What are some of the things you would like to see happen now that you're in this leadership position?
I think the biggest thing is this move—that’s really nationwide—towards what's called, “value-based care.”
For a long time, the way medicine worked, we were rewarded for everything we did. So if I saw a child with asthma and I did a lousy job and I had to see him again the next week, every time I saw him I would get paid. And not that pediatricians would ever do that on purpose. But the incentives were wrong.
So it would be much better if on that very first visit I was able to spend enough time with the child and the family to say, “OK, here's our asthma action plan.” And then maybe talk to the school nurse. Then maybe even did a home visit so we knew that there was no problem with allergies and mold and so on.
And you can see how if you start thinking about, “we want to prevent hospitalization,” it suddenly becomes an incentive for the whole health care system to try to improve health.
What else would you like to see happen at Children's Medical Services?
There are a variety of programs at Children's Medical Services. There’s our Early Steps early intervention program, there’s a newborn screening program, our child protection team—which helps identify children who have medical neglect or abuse.
And I think for all of these programs, what we're really hoping to look at is what are our outcomes. Are we really making a difference for children or families? And are these various systems working together?

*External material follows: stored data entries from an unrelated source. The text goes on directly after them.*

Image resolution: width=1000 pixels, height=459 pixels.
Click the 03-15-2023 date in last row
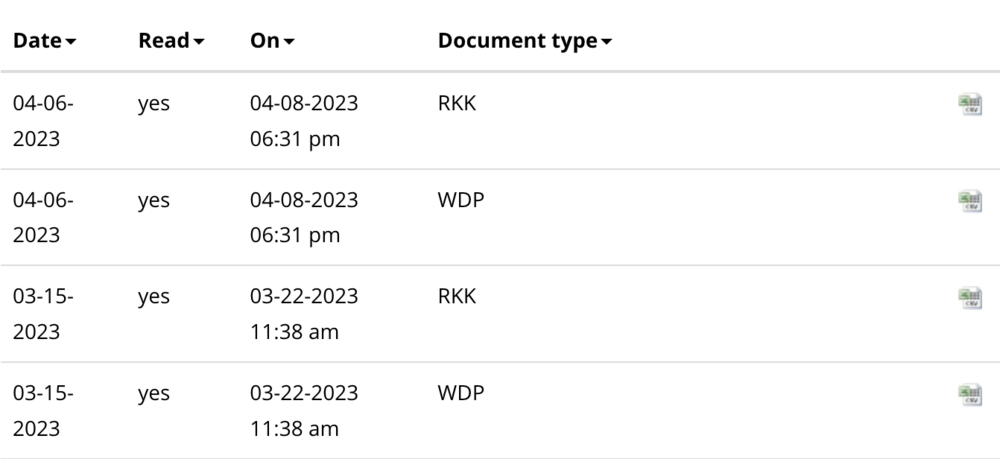click(43, 411)
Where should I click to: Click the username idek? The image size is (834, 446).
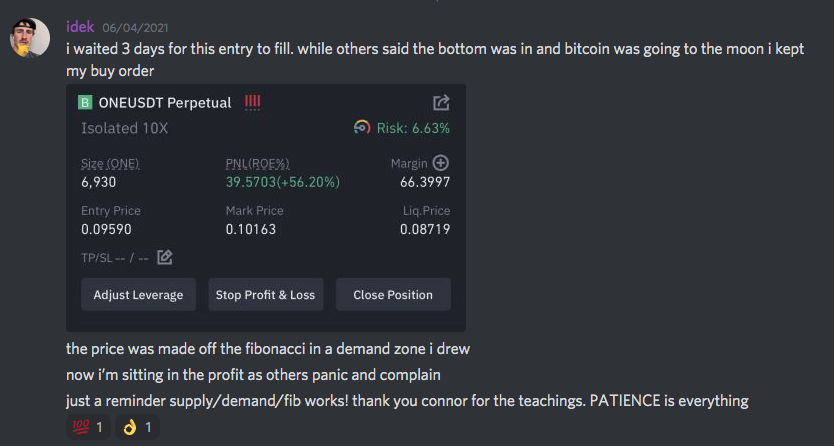(80, 27)
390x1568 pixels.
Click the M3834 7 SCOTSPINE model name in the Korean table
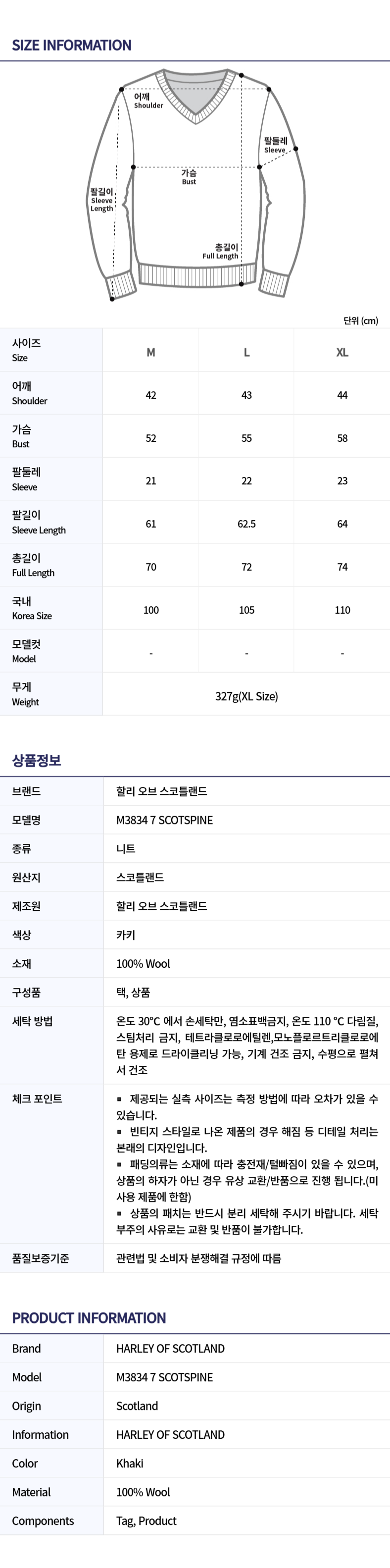coord(164,820)
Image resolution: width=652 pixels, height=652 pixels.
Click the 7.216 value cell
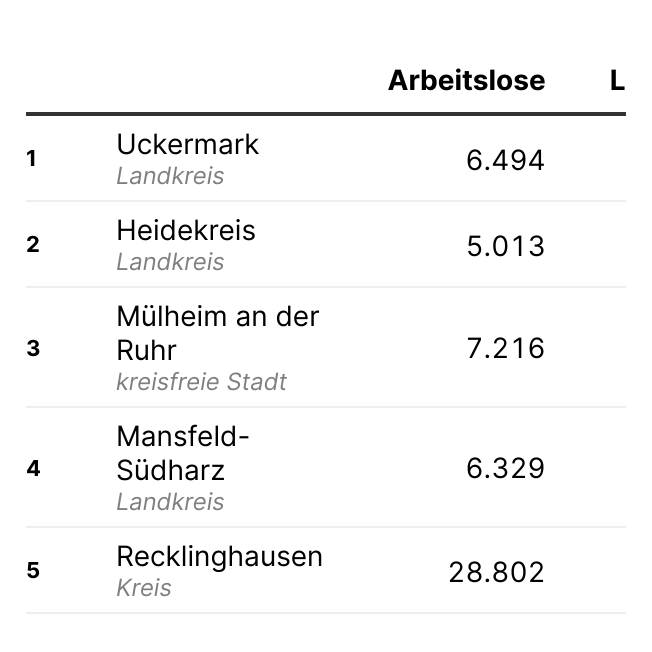[x=505, y=348]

What are some of the challenges to doing that?
The challenges are many.
One of the issues is that children, although we recognize them as being very important to the future, are a really tiny portion of the budget. If you look at how medical spending happens, the vast majority of it is on adults, a very small amount is for children, and a tiny amount for the children who have the greatest needs.
So often it's hard—just in the debate about how we reduce costs—to get children on the agenda.
How are you going to try to meet that challenge to get the resources that you need?
Children are a wonderful source of stories.
That is, when families come and tell their stories and talk to us about what it is they need, I think pretty much everyone feels like we should be doing our best to try and meet those needs.
So I hope to do both by using data that suggests what are the best things to do, and family stories — to really improve policy.
Children's Medical Services has had controversy in the past two years. Two years ago there was a change in the screening tool that gets used to determine whether or not a child is eligible for a health program for medically needy kids. And 13,000 children were removed from that health plan. How were you thinking about that legacy when you decided to take this job?
So this is a problem across the country, and that is: How do you decide what population of children you want to focus on and how do you figure out which group of children are the most important?
There are about 4 million children in the state of Florida, and about 800,000 meet the criteria for special health care needs, and probably about 80,000 have medical complexity.
And my response is we should probably be looking at all those children and having sort of a different approach for each different group.
How will you know if you've been successful at your job?
I think that what I'm hoping for is to move us in the right direction.
I think that if we can get our policy to be driven primarily by data and by our values, then I'll be the happiest guy around.